Photo, taken from above, shows a bowl of gluten-free flour, spinach, several eggs and a white towel.

But it’s funny, in all the years I’ve been cooking, I just never got around to making homemade spinach pasta – until this year. 

Image shows a ball of gluten-free spinach pasta dough on a white counter. Next to the ball is cracked egg shells, and several spinach leaves

Honestly, while egg noodles, in general, feel like a winter comfort food to me, homemade spinach pasta is actually perfect for spring – not because they’re green, but because that green comes from early spring spinach and because they’re full of the eggs (or egg yolks if you want to get really fancy) those chickens just can’t stop laying right now. 

I love these beautiful, delicious spinach egg noodles with all my heart. 

Photo, taken from above, shows three bundles of fresh spinach pasta. Egg shells and spinach leaves sit nearby.

I love how easy it is to make a small batch that stretches on forever and ends up being a much bigger batch than you expected and how easy it is then to lay the extras out to dry for another time. 

I’m all about “killing two birds with one stone” that way. In fact, I have a zip-top baggie full of them in my pantry now, just waiting to be used up. 

When we first made these, my kids enjoyed helping to roll them out and cut them into strips, but they were sure they wouldn’t like the way they tasted. Spinach in pasta? A kid’s worst nightmare! 

But they did. They loved it! Even with the garlic dill sauce. 

I loved this sauce because it takes only a few minutes to come together and is packed with flavor. The fact that it allows the beautiful color of homemade spinach pasta to shine through is just an added bonus. 

Image shows two plates of spinach pasta on a wood table. Pasta is covered in a light cream sauce with a bowl of grated cheese nearby.

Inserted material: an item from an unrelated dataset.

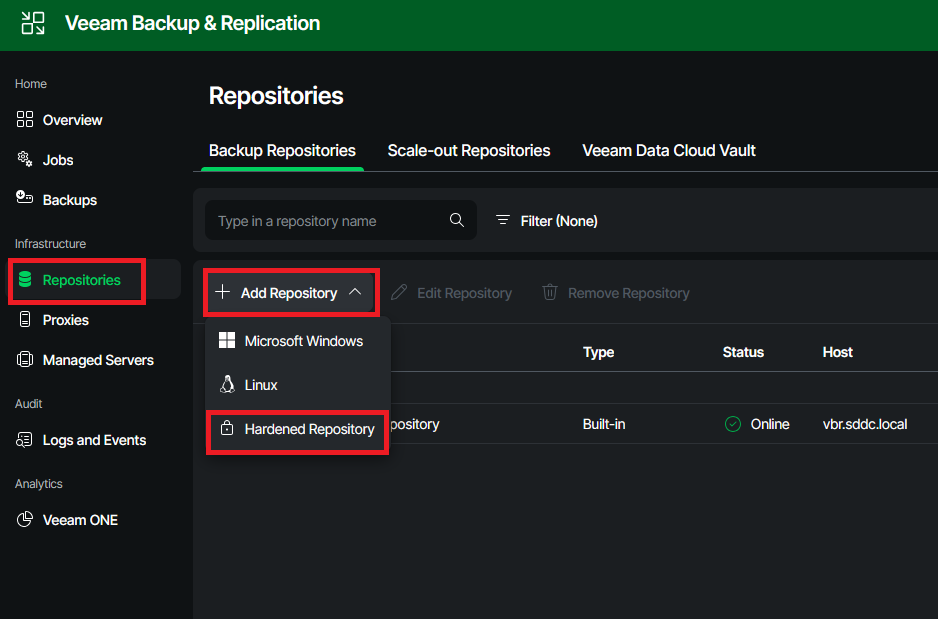Click the Logs and Events icon
The width and height of the screenshot is (938, 619).
click(x=25, y=440)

Tips for Making Homemade Spinach Pasta with Garlic Dill Sauce

  • Use the same principles in our gluten-free egg noodle recipe to make this pasta gluten-free. It’s just as easy! I will say, though, that you will need to increase the cooking time of gluten-free noodles by a few minutes. 
  • This recipe calls for using parmesan cheese, but I also like to use Cotija cheese, which is actually what you see in the pictures. It has a slightly sharper, saltier flavor than mozzarella. I’m not sure how widely available it is, though. I know we have a fair amount of Mexican food in our grocery stores that other areas don’t necessarily have. 
  • Use the pasta recipe for any recipe you want – not just with garlic-dill sauce! It’s fantastic in homemade chicken noodle soup. 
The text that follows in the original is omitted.